Using Directed Acyclic Graphs in Matching-Adjusted Indirect Comparison and Simulated Treatment Comparison: Systematic Review and Methodological Insights

Author(s)

Jen-Yu Amy Chang, MSc, RPh, PhD1, Sarah Ren, MSc, PhD1, Nicholas Latimer, MSc, PhD1, Ruth Wong, BSc, MSc, PhD1, Min-Hua Jen, PhD2, Uwe Siebert, MPH, MSc, ScD, MD3, Kate Ren, PhD1.
1University of Sheffield, Sheffield, United Kingdom, 2Eli Lilly, Uxbridge, United Kingdom, 3Department of Public Health, Health Services Research and Health Technology Assessment, UMIT TIROL - University for Health Sciences and Technology, Hall in Tirol, Austria.

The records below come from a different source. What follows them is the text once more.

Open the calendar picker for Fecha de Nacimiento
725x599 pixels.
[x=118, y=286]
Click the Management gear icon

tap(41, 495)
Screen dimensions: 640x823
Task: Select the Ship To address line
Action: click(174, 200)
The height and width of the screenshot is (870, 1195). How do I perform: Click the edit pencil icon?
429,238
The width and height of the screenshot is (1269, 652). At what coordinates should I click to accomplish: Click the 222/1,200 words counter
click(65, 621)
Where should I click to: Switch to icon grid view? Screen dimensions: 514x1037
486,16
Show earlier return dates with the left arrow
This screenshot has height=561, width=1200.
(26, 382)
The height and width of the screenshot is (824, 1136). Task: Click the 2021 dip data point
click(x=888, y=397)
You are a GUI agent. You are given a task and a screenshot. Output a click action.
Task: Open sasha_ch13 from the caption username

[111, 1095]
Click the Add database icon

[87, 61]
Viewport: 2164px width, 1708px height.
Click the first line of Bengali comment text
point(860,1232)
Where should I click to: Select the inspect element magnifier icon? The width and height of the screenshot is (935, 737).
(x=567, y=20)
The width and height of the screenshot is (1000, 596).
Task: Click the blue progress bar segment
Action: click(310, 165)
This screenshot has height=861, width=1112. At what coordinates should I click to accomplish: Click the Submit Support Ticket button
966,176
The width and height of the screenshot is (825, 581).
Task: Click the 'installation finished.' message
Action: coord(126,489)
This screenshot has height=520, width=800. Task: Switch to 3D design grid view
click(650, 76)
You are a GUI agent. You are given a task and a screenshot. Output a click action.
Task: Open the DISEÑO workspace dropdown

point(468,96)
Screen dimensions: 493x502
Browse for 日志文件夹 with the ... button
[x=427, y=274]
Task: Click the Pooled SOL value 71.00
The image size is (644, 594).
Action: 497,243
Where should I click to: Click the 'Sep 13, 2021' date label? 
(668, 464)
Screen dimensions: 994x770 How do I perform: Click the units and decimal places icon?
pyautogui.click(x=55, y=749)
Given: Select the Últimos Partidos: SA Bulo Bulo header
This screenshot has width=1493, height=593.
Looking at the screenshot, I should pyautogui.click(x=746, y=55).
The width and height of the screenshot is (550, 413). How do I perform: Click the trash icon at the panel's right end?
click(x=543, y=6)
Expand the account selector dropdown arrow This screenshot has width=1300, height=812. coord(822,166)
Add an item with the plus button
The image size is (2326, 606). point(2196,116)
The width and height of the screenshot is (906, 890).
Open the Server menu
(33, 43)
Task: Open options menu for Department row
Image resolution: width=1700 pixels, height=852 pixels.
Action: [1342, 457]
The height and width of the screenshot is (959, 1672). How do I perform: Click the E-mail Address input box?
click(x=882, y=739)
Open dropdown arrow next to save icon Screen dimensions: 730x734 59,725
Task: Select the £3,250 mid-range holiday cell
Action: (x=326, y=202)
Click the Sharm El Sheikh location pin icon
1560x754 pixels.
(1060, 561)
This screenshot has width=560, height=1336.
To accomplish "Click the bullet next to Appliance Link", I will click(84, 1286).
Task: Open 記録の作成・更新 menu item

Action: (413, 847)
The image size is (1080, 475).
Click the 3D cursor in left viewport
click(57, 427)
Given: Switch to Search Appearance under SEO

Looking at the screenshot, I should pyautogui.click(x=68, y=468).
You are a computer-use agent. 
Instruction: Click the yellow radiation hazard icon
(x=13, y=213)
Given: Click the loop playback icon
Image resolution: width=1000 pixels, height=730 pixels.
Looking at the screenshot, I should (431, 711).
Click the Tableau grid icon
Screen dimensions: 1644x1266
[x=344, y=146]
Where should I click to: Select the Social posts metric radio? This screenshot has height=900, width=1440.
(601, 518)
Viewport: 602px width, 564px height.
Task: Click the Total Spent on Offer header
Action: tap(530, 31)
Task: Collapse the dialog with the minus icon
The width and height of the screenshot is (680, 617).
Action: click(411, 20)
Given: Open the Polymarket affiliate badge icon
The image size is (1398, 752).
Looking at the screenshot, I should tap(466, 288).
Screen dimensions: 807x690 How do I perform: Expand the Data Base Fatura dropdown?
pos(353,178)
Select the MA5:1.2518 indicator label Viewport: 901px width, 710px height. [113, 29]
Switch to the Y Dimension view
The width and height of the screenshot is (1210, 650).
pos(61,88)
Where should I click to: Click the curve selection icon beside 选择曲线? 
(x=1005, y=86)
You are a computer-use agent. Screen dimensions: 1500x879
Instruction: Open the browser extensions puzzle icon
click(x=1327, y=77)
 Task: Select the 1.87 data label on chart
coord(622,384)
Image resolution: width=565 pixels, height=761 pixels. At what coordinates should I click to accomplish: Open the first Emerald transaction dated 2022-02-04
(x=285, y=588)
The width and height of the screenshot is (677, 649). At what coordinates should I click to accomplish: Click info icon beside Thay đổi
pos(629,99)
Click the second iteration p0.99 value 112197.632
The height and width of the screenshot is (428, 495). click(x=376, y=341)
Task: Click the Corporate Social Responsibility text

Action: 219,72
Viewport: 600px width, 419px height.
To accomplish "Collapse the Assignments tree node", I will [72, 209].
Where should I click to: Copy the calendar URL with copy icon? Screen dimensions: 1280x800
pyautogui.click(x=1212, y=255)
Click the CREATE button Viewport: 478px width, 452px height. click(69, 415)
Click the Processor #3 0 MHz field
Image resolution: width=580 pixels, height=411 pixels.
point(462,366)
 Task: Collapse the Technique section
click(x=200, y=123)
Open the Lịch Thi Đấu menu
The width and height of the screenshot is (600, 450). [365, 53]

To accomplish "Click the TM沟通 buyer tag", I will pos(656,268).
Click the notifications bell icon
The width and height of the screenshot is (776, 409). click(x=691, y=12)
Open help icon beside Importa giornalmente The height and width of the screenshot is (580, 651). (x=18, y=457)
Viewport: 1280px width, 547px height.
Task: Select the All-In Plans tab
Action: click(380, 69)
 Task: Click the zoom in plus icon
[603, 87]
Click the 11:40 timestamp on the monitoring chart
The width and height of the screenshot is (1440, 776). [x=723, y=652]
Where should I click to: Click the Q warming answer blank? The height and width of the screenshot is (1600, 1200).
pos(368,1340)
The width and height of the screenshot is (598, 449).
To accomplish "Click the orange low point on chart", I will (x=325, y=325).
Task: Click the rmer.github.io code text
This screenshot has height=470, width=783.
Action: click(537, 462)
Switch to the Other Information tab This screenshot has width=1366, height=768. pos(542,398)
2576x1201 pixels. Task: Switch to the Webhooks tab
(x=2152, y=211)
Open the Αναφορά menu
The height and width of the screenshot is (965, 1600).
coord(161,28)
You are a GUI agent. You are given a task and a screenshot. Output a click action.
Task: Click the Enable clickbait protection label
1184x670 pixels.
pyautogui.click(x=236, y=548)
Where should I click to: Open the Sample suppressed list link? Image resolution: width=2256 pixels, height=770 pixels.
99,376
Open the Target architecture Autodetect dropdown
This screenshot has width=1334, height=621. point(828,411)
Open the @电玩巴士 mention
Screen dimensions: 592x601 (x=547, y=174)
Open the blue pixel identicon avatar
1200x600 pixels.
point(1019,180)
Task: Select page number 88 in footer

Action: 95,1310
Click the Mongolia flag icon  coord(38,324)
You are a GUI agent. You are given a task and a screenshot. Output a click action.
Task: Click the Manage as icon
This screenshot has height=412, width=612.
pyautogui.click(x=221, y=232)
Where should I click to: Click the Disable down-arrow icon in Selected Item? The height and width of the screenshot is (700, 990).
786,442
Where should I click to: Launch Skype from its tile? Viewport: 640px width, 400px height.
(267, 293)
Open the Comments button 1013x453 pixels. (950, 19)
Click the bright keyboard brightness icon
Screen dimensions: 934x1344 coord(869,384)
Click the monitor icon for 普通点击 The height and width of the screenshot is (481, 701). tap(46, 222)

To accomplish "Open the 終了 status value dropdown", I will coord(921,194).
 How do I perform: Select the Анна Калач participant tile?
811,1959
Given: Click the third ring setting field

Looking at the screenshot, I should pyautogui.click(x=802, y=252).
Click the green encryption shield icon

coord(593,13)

OBJECTIVES: Population-adjusted indirect comparisons (PAICs), such as matching-adjusted indirect comparison (MAIC) and simulated treatment comparison (STC), are increasingly used in health technology assessment (HTA) where head-to-head evidence is unavailable. Directed acyclic graphs (DAGs) may improve the transparency and rigour of these methods by clarifying causal assumptions and informing covariate selection. This review examined the extent of DAG application in MAIC and STC to highlight methodological practices and gaps.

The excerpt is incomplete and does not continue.